Восьмой. Жан Перри. Огнестрельное ранение левой ноги.

— Перри, Перри, что-то вроде мерещится, хотя нет, не припоминаю.

Девятый. Поль Эме. Перелом ребер правой половины.

Десятый. Марсель Рейнар. Ранение правой руки.

— Марсель, Марсель. Если это именно он, такой юноша, совсем еще мальчик, так он был любимцем всей больницы. Точно, ранение руки. Правой. Это определенно он. Привезли его с винтовкой, до того не хотел отдавать ее, насилу отобрали. Ходячий был. Мы и из больницы его выпускали. Поэтому его знал весь город. Можете себе представить, Зволен и раненый французик, у которого еще и усы-то не растут. Кто знает, какими ветрами его к нам занесло еще до ранения. Помню, как он вечно сверлил меня своими большими детскими глазами, и мне от этого становилось не по себе. Как ты вообще попал сюда, мальчонка, задавался я вопросом, ведь тебе бы еще ходить в школу, учиться на механика или токаря, что тебе тут у нас понадобилось в такой дали от дома? Эта пуля, что задела тебя, угоди она на пять пальцев ниже и три левее, так ты бы не бегал тут, ей-ей, думал я всегда, наблюдая, как все его балуют, суют ему конфеты, пирожные.

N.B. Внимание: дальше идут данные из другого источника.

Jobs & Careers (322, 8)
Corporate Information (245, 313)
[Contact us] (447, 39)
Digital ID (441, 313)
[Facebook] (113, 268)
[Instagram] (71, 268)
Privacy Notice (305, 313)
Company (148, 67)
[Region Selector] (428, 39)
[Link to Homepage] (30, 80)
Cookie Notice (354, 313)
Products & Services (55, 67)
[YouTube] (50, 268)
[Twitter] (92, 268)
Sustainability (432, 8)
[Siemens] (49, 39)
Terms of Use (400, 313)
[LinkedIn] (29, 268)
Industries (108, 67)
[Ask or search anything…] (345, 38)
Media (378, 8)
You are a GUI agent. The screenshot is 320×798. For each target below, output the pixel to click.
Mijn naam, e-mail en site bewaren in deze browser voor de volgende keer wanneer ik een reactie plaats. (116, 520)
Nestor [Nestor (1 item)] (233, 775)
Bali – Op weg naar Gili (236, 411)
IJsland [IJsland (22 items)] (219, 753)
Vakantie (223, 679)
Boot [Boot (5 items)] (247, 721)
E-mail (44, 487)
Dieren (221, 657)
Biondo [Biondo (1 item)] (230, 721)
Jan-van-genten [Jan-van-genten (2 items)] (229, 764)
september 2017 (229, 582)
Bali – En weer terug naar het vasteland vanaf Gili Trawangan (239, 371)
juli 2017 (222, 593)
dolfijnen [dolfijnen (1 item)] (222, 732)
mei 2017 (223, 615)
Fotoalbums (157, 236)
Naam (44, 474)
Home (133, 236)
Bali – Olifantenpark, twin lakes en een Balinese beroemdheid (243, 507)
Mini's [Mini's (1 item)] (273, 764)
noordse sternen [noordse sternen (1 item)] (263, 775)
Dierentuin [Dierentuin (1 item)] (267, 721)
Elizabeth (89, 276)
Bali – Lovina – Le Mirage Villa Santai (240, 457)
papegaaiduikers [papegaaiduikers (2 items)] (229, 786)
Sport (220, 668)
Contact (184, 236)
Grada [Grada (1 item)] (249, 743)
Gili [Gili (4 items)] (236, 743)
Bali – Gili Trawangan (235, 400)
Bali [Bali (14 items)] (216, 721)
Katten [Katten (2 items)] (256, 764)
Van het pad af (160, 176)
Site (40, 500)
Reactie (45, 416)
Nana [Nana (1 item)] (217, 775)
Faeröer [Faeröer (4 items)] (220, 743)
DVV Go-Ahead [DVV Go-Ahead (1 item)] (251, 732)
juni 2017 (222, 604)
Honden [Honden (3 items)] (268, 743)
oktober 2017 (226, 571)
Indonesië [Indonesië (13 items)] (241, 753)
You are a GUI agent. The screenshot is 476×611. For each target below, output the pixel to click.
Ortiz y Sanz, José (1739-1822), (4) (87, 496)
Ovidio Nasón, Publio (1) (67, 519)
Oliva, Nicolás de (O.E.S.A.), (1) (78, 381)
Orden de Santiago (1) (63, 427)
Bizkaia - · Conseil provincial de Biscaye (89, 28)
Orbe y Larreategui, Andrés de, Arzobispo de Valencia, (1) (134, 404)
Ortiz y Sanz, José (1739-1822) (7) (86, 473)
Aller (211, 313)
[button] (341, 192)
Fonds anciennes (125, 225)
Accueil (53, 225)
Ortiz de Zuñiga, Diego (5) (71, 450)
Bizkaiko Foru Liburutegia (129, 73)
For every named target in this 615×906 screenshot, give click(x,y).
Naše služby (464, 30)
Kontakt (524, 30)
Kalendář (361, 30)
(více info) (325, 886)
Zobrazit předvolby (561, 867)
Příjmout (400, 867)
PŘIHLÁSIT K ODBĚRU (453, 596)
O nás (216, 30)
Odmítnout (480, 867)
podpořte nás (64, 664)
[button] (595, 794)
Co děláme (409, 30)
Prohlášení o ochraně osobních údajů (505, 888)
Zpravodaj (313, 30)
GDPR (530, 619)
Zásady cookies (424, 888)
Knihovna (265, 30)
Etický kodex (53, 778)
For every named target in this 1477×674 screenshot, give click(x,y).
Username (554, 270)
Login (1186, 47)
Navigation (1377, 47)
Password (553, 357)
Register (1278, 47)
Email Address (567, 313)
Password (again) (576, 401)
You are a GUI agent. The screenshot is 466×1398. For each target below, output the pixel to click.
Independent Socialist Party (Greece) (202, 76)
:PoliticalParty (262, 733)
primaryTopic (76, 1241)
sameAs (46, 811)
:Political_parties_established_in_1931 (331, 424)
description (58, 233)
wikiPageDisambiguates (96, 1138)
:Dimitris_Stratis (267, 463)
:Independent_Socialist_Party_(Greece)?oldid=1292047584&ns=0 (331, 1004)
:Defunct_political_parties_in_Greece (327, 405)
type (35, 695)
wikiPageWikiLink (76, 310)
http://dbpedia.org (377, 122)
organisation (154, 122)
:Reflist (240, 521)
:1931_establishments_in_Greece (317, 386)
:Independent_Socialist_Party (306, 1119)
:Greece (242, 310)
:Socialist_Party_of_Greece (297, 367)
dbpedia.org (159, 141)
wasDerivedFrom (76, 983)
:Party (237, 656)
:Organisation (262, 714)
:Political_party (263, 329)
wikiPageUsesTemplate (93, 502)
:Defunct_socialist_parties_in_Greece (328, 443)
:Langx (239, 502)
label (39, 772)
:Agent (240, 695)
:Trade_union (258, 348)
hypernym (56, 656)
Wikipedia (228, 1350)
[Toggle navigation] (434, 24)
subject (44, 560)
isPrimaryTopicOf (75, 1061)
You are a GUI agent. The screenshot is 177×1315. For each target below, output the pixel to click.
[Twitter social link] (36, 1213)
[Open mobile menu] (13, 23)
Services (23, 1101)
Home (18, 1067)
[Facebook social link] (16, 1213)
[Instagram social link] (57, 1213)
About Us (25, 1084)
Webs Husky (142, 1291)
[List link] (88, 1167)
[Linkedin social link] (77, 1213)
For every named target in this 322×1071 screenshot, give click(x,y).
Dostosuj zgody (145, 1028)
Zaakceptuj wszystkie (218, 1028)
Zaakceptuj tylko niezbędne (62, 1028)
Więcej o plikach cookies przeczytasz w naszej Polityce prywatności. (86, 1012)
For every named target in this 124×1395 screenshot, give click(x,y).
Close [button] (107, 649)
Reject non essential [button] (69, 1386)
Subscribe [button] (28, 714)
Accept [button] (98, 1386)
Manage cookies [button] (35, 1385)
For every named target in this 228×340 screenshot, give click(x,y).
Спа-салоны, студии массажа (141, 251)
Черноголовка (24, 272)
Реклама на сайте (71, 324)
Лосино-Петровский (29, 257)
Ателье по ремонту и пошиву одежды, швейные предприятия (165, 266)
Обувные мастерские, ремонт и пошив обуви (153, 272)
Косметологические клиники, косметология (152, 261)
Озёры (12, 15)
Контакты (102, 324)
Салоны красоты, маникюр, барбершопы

Но не думайте, что с остальными дело обстояло иначе. Только доставили первых раненых, слух об этом распространился со скоростью эпидемии, и произошло то, что обычно происходит в таких случаях. За одну ночь в женщинах проснулось свойственное им сострадание. Группами и поодиночке, молодые и постарше, блондинки и брюнетки, с цветами, конфетами, печеньем, сигаретами, бутылками, одеждой, бельем, лучезарно улыбаясь, они распространяли вокруг себя ароматы острые и сладкие. Они наводнили комнаты, коридоры и залы. И среди них всегда находилась такая, что лопотала немного по-русски, а то и по-французски. Пациенты, надо сказать, не возражали против подобных проявлений милосердия. Да и с какой стати? Многие годы — голод, страх, грязь — и вдруг такое нежное обращение! Однако пришлось нам это дело прекратить. Лазарет и бал — вещи несовместимые.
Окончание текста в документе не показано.